We can see on this map, the higher labour productivity can be found in East Asia. The labour productivity is much lower in parts of Southeast Asia. Service based economies usually have a higher labour productivity. The highest labour productivity can be found in Singapore ($54.55), followed by Hong Kong ($49.12) and Taiwan ($46.01).
Cambodia has the lowest labour productivity in Asia ($3.43), followed by Bangladesh ($4.79) and Myanmar ($5.15).
Interestingly, China has one of the lowest labour productivities in Asia, despite being one of the world’s biggest economies. Despite its rapid development, China’s economy still relies a lot on the manufacturing and export of goods that are made with low-cost labour. Apart from that, Chinese companies, especially state owned enterprises, are notoriously ineffective. China also has a lot of so-called ‘zombie companies’. Which are companies that are practically bankrupt and run their operations at a constant loss. They are kept alive with loans and subsidies from the local government, as it desperately needs those companies to stay alive for tax revenues.

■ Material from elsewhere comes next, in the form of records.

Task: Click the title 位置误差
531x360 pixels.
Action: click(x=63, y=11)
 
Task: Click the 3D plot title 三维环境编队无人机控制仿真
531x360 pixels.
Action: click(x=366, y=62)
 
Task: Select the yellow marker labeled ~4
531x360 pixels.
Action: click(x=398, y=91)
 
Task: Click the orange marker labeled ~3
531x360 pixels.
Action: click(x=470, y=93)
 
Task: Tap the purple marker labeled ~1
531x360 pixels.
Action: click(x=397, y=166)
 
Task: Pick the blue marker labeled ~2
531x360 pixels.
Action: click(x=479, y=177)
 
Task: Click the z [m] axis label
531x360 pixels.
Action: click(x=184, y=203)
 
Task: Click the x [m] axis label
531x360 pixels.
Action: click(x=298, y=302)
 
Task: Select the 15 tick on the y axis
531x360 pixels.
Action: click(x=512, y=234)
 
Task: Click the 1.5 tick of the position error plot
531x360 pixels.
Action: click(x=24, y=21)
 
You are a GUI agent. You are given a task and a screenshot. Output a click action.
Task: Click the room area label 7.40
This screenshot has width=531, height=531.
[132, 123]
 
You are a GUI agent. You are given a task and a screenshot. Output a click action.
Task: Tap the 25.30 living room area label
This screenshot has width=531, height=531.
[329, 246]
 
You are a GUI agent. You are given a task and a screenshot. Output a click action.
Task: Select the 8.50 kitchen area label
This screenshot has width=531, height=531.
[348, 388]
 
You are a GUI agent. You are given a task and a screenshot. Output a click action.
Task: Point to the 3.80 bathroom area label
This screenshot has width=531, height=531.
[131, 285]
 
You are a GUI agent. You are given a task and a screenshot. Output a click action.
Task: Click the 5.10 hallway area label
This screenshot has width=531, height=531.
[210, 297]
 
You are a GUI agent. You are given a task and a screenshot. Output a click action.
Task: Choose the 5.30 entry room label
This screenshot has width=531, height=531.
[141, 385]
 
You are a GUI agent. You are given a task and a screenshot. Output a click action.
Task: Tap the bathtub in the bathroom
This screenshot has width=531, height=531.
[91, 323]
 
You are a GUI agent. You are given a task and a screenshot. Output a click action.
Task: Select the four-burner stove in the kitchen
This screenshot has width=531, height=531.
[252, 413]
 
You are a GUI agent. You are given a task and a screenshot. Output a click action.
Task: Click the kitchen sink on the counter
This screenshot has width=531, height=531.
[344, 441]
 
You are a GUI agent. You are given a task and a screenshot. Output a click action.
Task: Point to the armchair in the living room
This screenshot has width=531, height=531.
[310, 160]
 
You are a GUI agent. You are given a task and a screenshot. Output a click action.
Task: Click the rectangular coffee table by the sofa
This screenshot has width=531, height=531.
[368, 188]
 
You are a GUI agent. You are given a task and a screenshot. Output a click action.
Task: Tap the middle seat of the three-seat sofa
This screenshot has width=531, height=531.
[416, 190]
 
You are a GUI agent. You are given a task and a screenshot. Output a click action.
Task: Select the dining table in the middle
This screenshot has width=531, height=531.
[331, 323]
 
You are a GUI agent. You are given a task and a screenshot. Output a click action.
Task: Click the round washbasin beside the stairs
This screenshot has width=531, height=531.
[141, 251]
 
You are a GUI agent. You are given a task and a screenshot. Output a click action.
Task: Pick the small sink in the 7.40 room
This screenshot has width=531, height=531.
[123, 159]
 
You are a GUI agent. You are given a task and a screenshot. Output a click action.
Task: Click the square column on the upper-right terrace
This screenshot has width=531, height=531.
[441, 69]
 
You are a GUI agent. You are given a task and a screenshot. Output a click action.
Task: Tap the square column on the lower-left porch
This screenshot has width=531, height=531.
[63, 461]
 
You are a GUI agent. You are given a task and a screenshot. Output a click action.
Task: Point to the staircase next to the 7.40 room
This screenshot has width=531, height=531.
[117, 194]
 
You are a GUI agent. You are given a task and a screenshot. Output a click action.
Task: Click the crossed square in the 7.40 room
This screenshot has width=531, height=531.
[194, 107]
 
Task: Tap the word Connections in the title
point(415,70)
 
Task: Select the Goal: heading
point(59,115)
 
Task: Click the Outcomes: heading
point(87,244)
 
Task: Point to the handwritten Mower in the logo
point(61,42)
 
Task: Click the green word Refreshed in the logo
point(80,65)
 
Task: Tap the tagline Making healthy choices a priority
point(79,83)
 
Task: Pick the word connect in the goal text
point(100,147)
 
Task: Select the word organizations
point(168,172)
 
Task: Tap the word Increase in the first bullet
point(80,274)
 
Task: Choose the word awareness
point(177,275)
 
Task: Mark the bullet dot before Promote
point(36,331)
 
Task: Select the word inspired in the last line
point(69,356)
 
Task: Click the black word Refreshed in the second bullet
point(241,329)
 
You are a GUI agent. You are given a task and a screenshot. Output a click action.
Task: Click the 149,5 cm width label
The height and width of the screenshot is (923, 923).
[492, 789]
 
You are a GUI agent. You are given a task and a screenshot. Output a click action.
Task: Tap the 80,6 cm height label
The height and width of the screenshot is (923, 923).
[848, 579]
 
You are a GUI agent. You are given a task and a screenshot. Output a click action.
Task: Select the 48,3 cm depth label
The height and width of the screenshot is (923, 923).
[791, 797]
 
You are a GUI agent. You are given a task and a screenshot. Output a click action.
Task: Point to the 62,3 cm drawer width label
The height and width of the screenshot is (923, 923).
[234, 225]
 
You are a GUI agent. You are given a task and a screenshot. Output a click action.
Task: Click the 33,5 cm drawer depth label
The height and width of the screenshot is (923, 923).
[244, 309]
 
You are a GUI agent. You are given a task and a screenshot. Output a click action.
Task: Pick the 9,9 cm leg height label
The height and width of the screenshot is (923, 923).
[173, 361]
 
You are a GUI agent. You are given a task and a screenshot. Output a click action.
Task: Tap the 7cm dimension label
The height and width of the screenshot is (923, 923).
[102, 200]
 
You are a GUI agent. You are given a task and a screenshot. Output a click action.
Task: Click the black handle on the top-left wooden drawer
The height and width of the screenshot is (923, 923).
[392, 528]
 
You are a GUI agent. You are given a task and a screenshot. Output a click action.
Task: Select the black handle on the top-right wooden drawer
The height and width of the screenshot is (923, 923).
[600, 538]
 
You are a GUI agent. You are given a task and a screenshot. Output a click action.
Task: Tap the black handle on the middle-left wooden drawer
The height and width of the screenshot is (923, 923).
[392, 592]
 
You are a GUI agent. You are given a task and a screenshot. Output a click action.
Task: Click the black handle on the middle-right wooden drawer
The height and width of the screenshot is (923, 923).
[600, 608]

For the western half of Asia there was only data for Israel ($40.87) and Turkey ($43.69).
Recently, we already looked at the labour productivity in Europe before. The higher end of Asia would fit just behind the western half of Europe in terms of labour productivity. The country with the lowest labour productivity in Europe (Bulgaria $26.55), would still do quite well compared to a lot of Asian countries.
This data comes from the University of Groningen.